Loading the data to and from the S3 Bucket.
Writing pyspark codes to join, aggregates and run analytics.
Manage the repository.

Project # 4: SAS Code Migration for Vehicle Safety Owners Engagement and Equity Mining (GM)
Role: Data Engineer
Duration: May 2022 – December 2023

Overview: GM had its analytics system build using SAS on an in-house server which was used to both Store the data as well as run the SAS procedures. Due to cost related reasons GM planned to decommission the SAS server and adopted the open-source data processing engine pyspark. I worked with my team to convert legacy SAS codes into pyspark codes.

Responsibilities

Writing pyspark codes to perform the activity which SAS codes were doing.
Test and perform the UAT using SAS output.
Manage the code repository.

Project # 3: B2B Digital Wholesale Analytics (Adidas)
Role: Data Engineer
Duration: September 2018 – April 2022

Overview: The goal of DWS Analytics team is to provide state of the art and accurate reporting
framework for the B2B business team.
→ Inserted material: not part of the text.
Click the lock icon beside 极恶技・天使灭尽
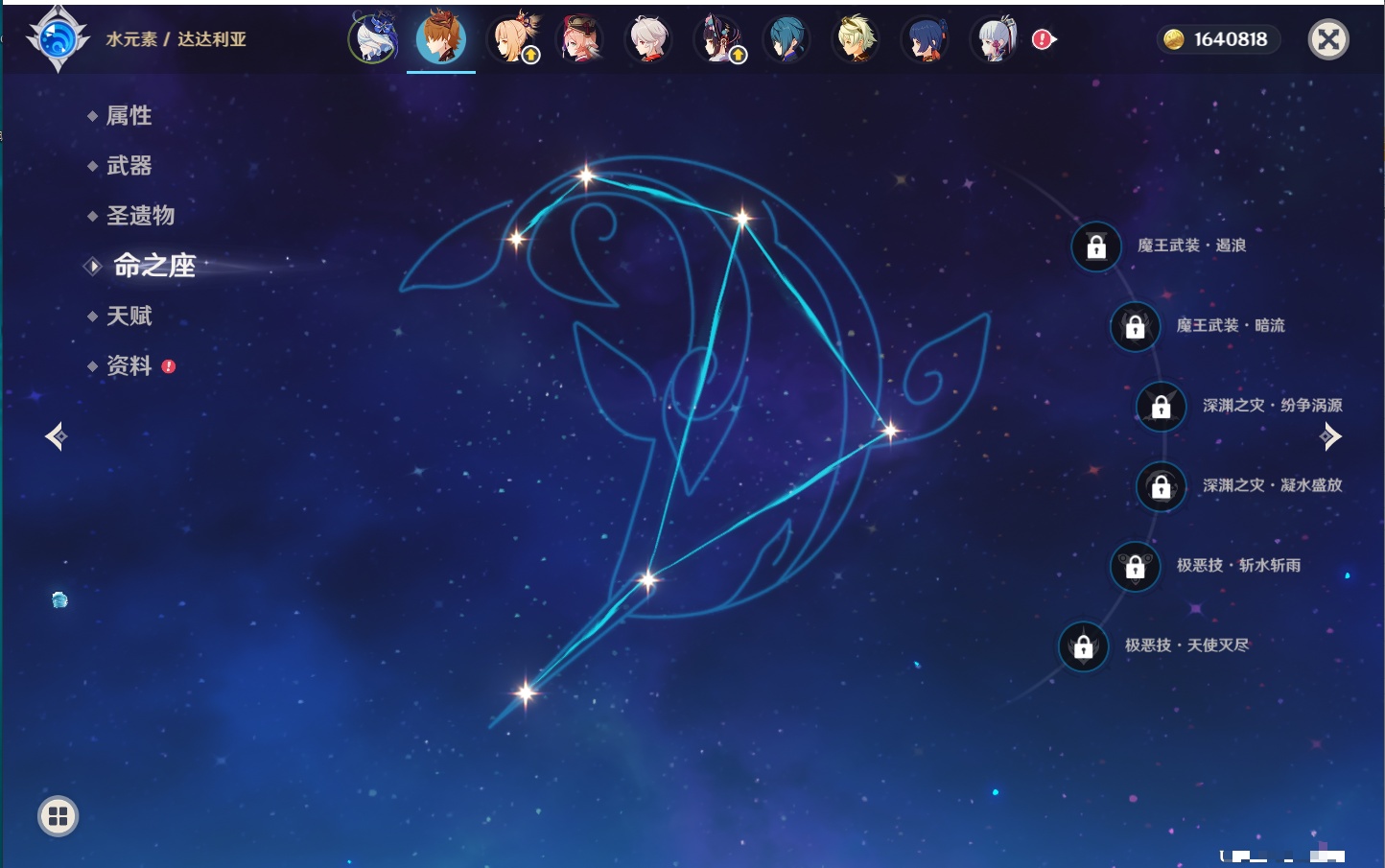[x=1084, y=646]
As part of the reporting we track, purchase
information, cart and wishlist information, dimension data (product, customer etc.), digital
shelf data (From customers website), survey data etc. .
We create pipelines to connect various data sources to our data warehouse which is Exasol
Database. Our pipelines track the incremental data as well. We do cleansing and
accumulation inside Exasol. Later we create view objects to put together relevant data
which is present in star schema.
The MicroStrategy resources in team, create reports and interactive dashboards using the
views created in Exasol.

Responsibilities

Designing the functional paradigm for whole data ingestion.
Writing python codes to bring data from SAP HANA, Exasol, Salesforce etc. data sources.
Building replacement pipelines to older Alteryx data pipelines.
Data cleansing using pyspark and pandas before saving to S3 Bucket.
Leading the team, providing debugging assistance.
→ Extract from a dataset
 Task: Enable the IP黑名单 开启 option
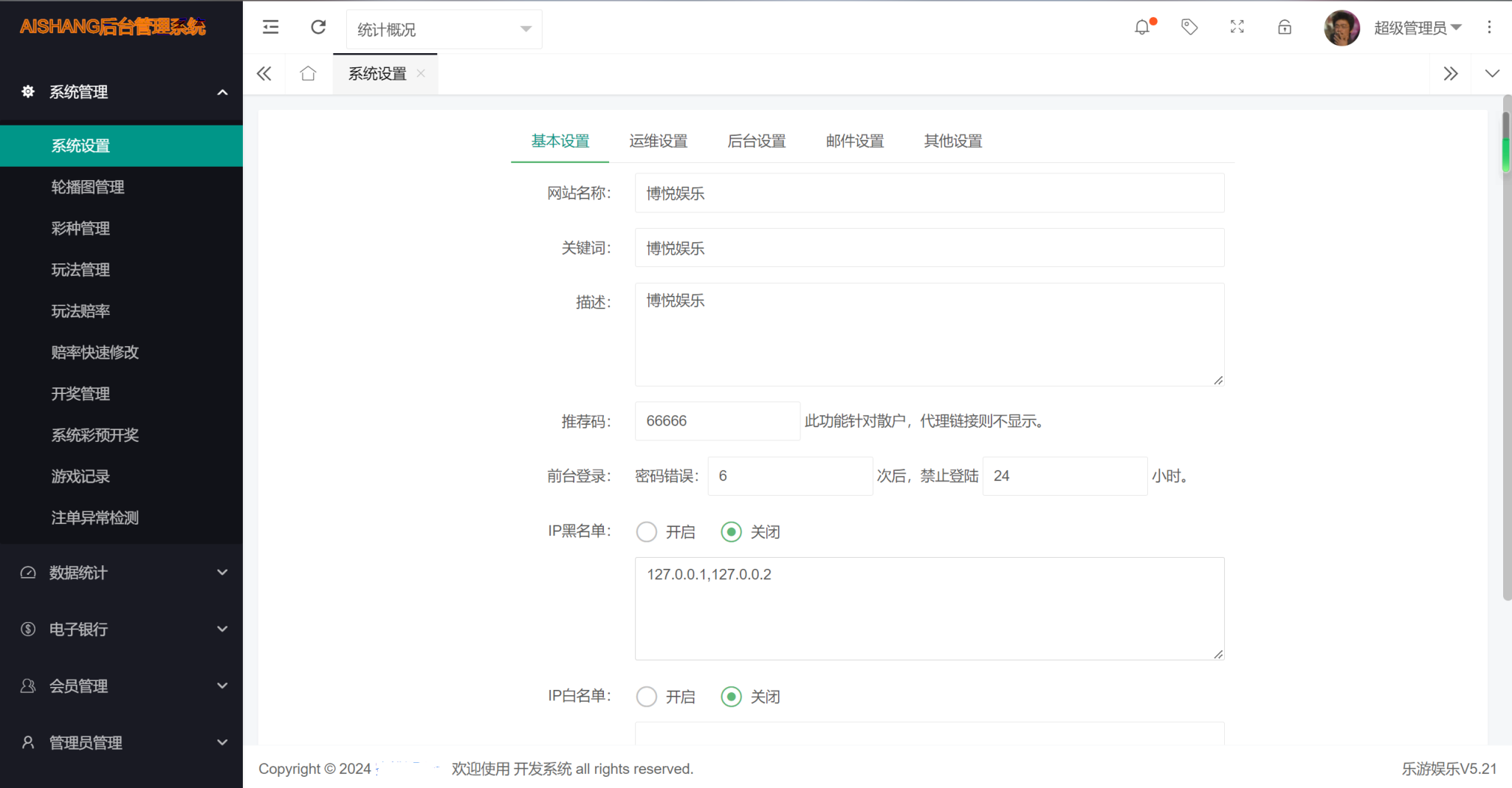coord(647,532)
Project # 2: ETL Brazil (Avon)
Role: ETL Engineer
Duration: August 2017 – August 2018

Overview: Avon sells cosmetic products. Avon Brazil ETL team is interested in data generated inside Brazil for BI purposes. Data related to purchase, materials, campaign, survey etc. is loaded
into a common SFTP server. We use BASH shell scripting to fetch data from SFTP and bring it to local server from which it is loaded into Oracle Database via Pl/SQL stored procedure which utilities the external table capability to read flat files.

Responsibilities

Writing Stored procedures for loading flat file into database.
Contributing to the designing of ETL Solution.
Writing BASH scripts for data file movement.
Maintaining the code repository on server.
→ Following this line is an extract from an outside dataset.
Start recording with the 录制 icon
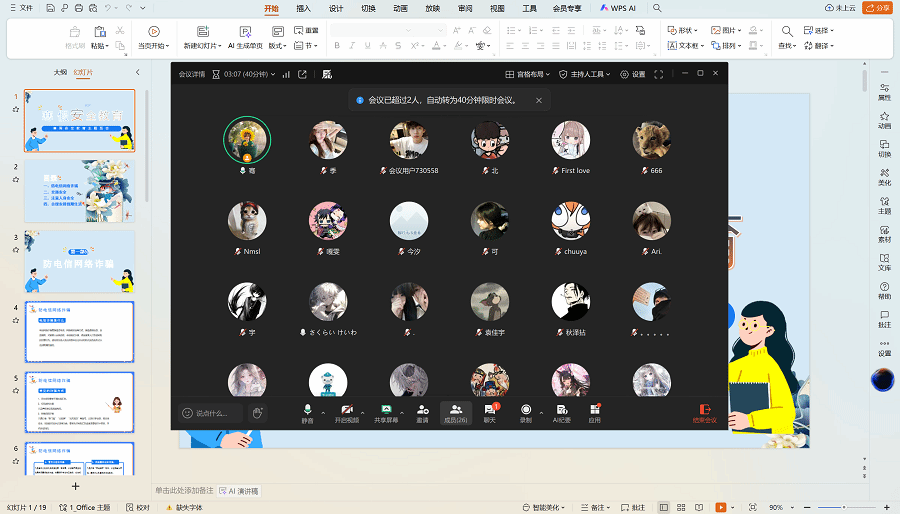Image resolution: width=900 pixels, height=514 pixels. coord(526,412)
Project # 1: Infosys Technical Training
Role: Trainee
Duration: March 2017 – July 2017

Overview: Fresh off the college, the Infosys training provided a practical and business-centric knowledge to tackle problems and providing solution in a live project. As part of this
training I was able to revise my technical skills and was able to create bigger projects
requiring 4 team members and 4 days of time. In the same training I also learned about
business communication and creative thinking to tackle the challenges in professional life.